Not that I'm against the idea of factories becoming visually bigger, but that should be a more substantial change.

Say a factory can have several levels, but always starts at level 1. Each level has different graphics. Whenever a new factory of the same type is due to spawn, instead an existing factory may level up. Each factories production rate, capacity for different type of goods, and demands for pax, post and electricity are multiplied with the level of the factory.
Basically, a factory leveling up would be roughly equal to the same factory spawning on top of the old one.
Add a seperate timeline for higher levels as well as a probability of upgrade vs. new spawning, and you get:
* Factories that can expand their production rates for new customers
* Factories that can (visually) modernize over time

I'm especially curious what that would mean if each level has a later introduction date, but a very high probability to upgrade over new spawns. This could make sense for things like mines - rather than finding new reserves (which might not exist), they would just get more efficient in digging stuff up.

(Not that it would have anything to do with the original proposal)

Vladki

Factory upgrades are already working in extended.

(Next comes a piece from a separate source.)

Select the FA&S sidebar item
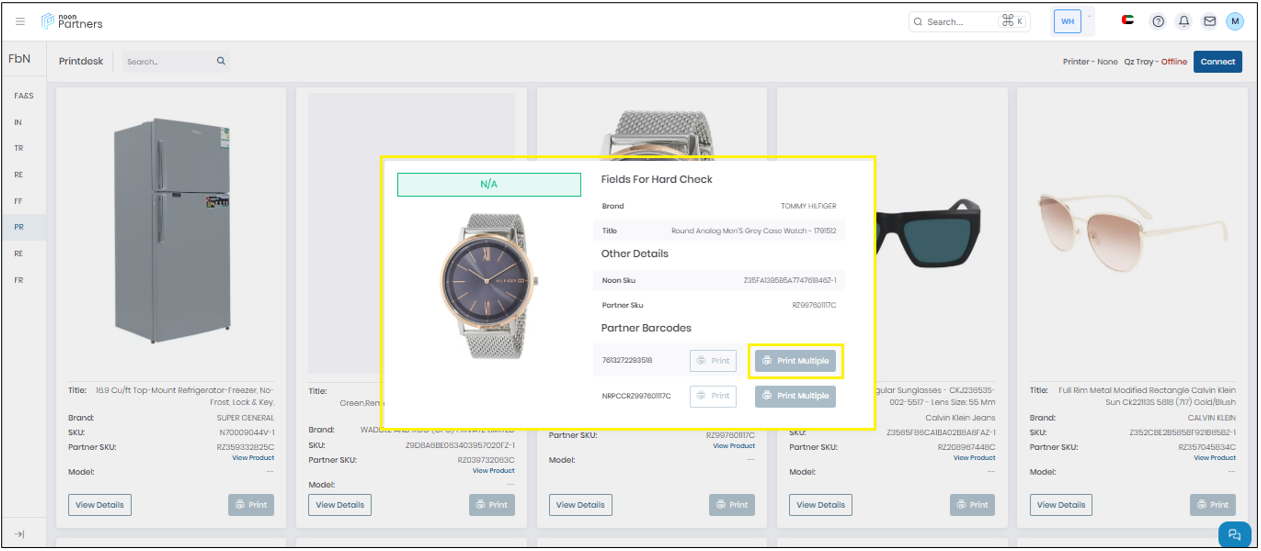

So if desired this feature could be added to standard as is.

Leartin

Quote from: Vladki on April 16, 2019, 10:46:27 AM
Factory upgrades are already working in extended. So if desired this feature could be added to standard as is.
In Extended, upgrades work as an alternative to closing down. Standard has no closing down factories, and I don't think there is much desire to add those - which might be a problem for transferring the feature "as is".

But since you are here, and knowledgable about Extended: Is there a different mechanism for spawning chains, or is it the same as in Standard?

Vladki

AFAIK it is the same. And it is a problem especially with pak Britain, where shops are small, and factories can feed many shops.